So I started playing tenor guitar before the banjo. I recently had to sell my five string on which I played claw hammer. I've recently been tuning the tenor guitar I own to dgbd since I'm more familiar to that tuning. I know that some plectrum banjo players tune to dgbd too. Does anyone know of any good instruction books on plectrum tuning using open G instead of the standard CGBD? I've always been interested in learning some early jazz style, swing music. Maybe even some Texas swing and jump blues. Ive seen some tenor guitar players play this music beautifully in both DGBD and CGBD and also of course CGDA.
Anyone know where I can start? So far Ive been trying to learn some swing guitar stuff (Charlie Christian) but something isn't clicking. Thanks.
I used a Kalamazoo Tenor Guitar tuned DGBD to help teach myself to sing (still working on that). You are probably best to use a plectrum string set or 1st 4 strings of a guitar set. You might consider using Chicago tuning DGBE and using a Baritone Ukulele chord chart. There is a lot of Jazz material for ukes out there. Your other choice is to find 5 string Jazz material and work around ignoring the 5th string information.
I am thinking of getting a tenor guitar and since I play my banjo in open G (gDGBD) I thought maybe I could do the same with the guitar (DGBD). What issues might come from that? If any. How about using a capo? Now I am not against using the standard tuning for the tenor but was wondering.
No books. But I would say just do the chords to _familiar_ songs first.
The key is to take small steps.
Play the chords to at least 20 different songs. (I prefer 100).
If you have already played some other instrument, then do the chords to _every_ single song you ever learned on that first instrument. (This requirement usually demonstrate to many folks that they don't actually know songs, they just 'know' fingerings.)
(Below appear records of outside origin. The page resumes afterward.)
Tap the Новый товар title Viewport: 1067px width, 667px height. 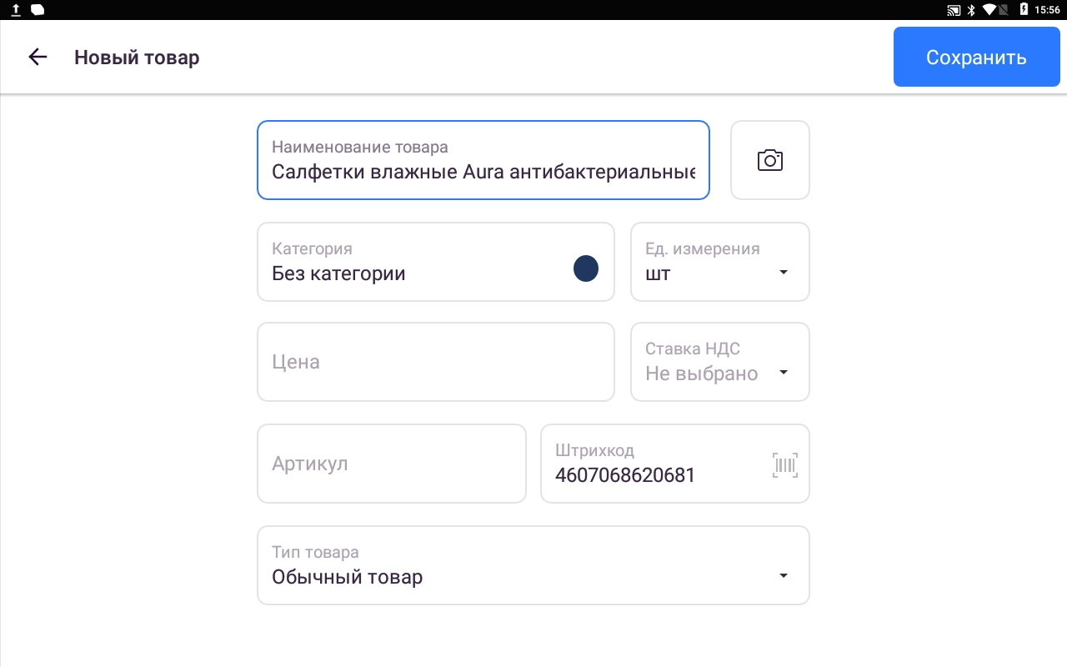(x=137, y=58)

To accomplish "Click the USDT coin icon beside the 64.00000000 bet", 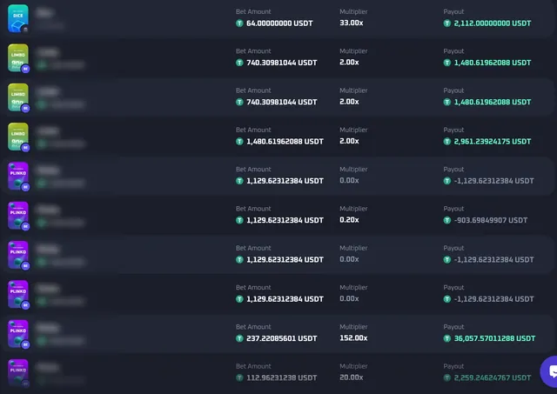I will (x=239, y=23).
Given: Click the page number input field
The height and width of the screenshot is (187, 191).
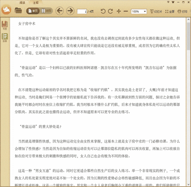Looking at the screenshot, I should (82, 12).
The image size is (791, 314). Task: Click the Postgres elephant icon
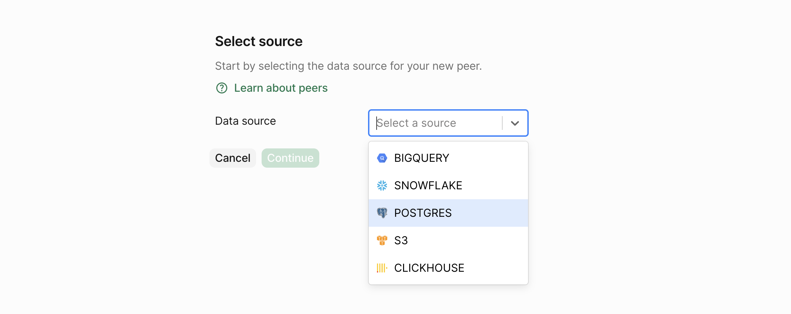tap(382, 213)
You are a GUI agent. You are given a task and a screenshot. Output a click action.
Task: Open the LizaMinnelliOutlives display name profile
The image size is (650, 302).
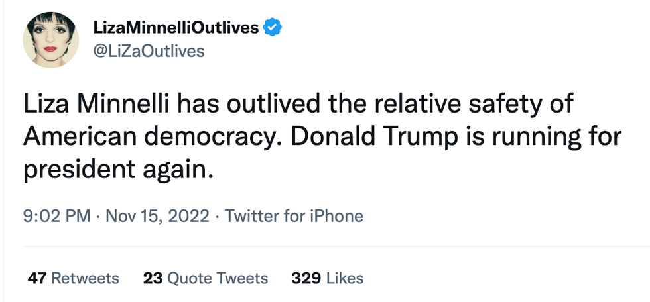coord(177,27)
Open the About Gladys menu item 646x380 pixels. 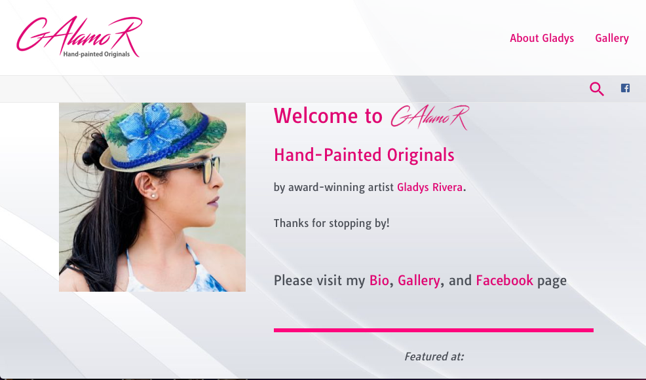pyautogui.click(x=542, y=38)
Once you have chord changes to songs you yourself could actually recognize if they were played well, try playing the songs well. Use different chord voicings (placements) and see if you can get the melody to express itself on the 1st string. This is easier than it sounds at first.
Note that if I show you the exact fingerings for any song, all you've got is the song, not the knowledge of how to find and finger the next songs. that's why you start with simple, familiar songs. Children's songs. Campfire tunes. Pop songs you yourself actually listened to in high school. If you didn't listen to dixieland or bluegrass while growing up and cannot _already_ hum the songs, then don't start with those genres even if that's where you want to end up.
Start with familiar tunes. Start with simple 3-chord ones.
In a basic 1-4-5 tune, the collection of chords forms the major scale so every note of the major scale can be played on the 1st string while chording one of the 3 important chords. Worry about being able to play the entire collection of chords in a song first, then try finding the melody. Don't start with melody then try to add chords. That's the back half of the program.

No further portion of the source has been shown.